**The problem**
Copy out, exactly as given, every line from the line with "Open the Distribution step" to the end of the listing, both of those lines included.

# # # # #

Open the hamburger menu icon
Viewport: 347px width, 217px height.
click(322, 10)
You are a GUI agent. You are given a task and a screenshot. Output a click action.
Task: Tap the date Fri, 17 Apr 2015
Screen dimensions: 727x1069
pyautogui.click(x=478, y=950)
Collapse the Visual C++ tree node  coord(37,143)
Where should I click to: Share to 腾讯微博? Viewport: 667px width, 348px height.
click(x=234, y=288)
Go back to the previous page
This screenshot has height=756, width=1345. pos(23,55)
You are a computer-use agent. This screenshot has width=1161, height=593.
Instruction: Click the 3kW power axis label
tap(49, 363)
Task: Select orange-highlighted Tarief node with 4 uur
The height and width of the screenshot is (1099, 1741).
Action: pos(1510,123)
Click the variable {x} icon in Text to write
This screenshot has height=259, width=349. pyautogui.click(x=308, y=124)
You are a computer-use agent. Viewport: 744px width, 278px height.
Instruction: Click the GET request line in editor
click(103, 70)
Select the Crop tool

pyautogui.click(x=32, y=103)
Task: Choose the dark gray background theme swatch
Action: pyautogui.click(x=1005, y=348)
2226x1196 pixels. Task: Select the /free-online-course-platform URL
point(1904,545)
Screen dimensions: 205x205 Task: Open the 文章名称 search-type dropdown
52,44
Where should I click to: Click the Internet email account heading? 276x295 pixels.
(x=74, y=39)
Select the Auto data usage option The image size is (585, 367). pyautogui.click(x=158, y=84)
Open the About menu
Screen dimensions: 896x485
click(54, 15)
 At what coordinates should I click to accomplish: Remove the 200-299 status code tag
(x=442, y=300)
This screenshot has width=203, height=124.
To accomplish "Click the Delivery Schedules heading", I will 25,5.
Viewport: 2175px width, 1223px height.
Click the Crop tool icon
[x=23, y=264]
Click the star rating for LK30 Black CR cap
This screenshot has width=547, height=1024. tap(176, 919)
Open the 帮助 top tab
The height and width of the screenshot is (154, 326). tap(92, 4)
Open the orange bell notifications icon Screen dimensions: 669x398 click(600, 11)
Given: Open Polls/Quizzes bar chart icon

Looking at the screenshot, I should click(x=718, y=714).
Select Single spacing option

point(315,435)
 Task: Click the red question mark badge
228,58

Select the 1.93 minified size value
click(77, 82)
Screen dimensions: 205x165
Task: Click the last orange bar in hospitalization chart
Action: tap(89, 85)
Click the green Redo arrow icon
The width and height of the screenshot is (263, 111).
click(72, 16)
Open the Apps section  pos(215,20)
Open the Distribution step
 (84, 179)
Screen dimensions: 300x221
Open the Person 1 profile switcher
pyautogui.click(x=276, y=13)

# # # # #

**Solution below**
Open the Distribution step
 (84, 179)
Screen dimensions: 300x221
Open the Person 1 profile switcher
pyautogui.click(x=276, y=13)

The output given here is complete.